No.I mean,how can a person bring you down,when you know that you're better than him?If they think that designing forms in Word is programming,too bad for them.Why should I feel bad?
Quote:
It feels so depressing when you write 100s of lines of code (at 3000 now) and someone thinks he has done just as much by making 3 'tiles' in paint by filling 3 64x64 files with solid yellow, blue, or gray.


Hehe, pwned.

:)

No, I don't ever feel like that because I don't have anyone to talk about it to. What true geek actually knows people in RL that will talk about something of interest, face-to-face?

Your path of choice is, by nature, a lonely one; and will continue to be for a long, long time...

May one day you'll get lucky at your Uni or maybe even a job, but I've managed to go 3 years at my Uni and barely meet anyone who knows or cares about anything beyond what they're "learning" in class.
I solve this problem by never telling anyone what I can do with computers.

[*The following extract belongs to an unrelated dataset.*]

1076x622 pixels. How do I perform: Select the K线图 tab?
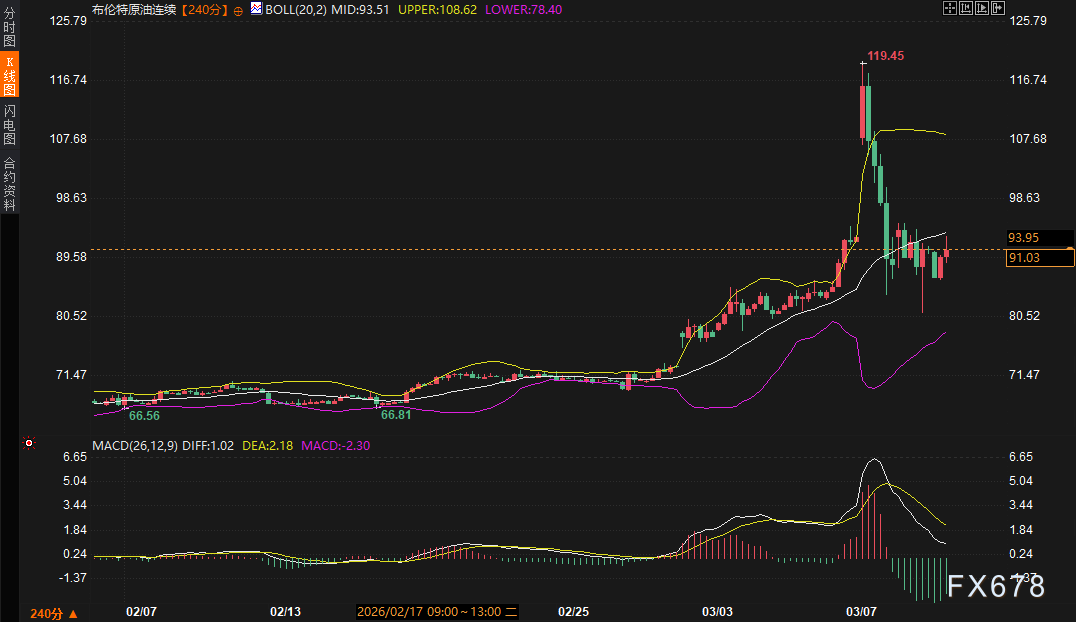(9, 76)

Gets rid of those anooying "OH CAN YOU FIX MY" people too.
Yeah,
sometimes I get such comments too from people not in the know. lol many many things in a program happen behind the scenes that people don't know about. You can write a whole engine with a huge codebase and let it display a black window because you don't have any content yet and people won't believe the amount of work that you have done.
I felt like this. I talked to him. He knows better, now.
Here's a thread that ended up discussing some of the work involved in creating games. The gap between the big guns of gaming and hobby programmers is so huge now that a lot of people end up laughing at our 'feeble' creations, wondering why we can't do better. It's a shame, but I've now begun to accept that it's part of the 'job'. Let's face it, most of us are in this for personal learning and fun; I mean you have to enjoy programming to do it, right?

It's nice if other people will play our games and enjoy them, but to be fair most of them have their expectations set too high. I really do long for the good old days of the bedroom coder, but they're long gone. Never feel worthless in comparision to the competition, because when it comes down to it, you're playing on a different field to them now.
Quote:Original post by Anonymous Poster
What true geek actually knows people in RL that will talk about something of interest, face-to-face?

Your path of choice is, by nature, a lonely one; and will continue to be for a long, long time...


That is so true, and so depressing at the same time...
I don't think programmers are geeks. At least, I know I'm not. In real life, I don't even WANT to be talking about programming. I rather go sport or play guitar/sing whatever. I think spending so much time behind my computer is enough, don't want to THINK about it when I'm not.
Quote:Original post by Pipo DeClown
I don't think programmers are geeks. At least, I know I'm not. In real life, I don't even WANT to be talking about programming. I rather go sport or play guitar/sing whatever. I think spending so much time behind my computer is enough, don't want to THINK about it when I'm not.

I agree except for the fact that a few of my friends ard I are designing a game right now so aat school all I do is talk about pregramming.
______________________________________________________________________________________With the flesh of a cow.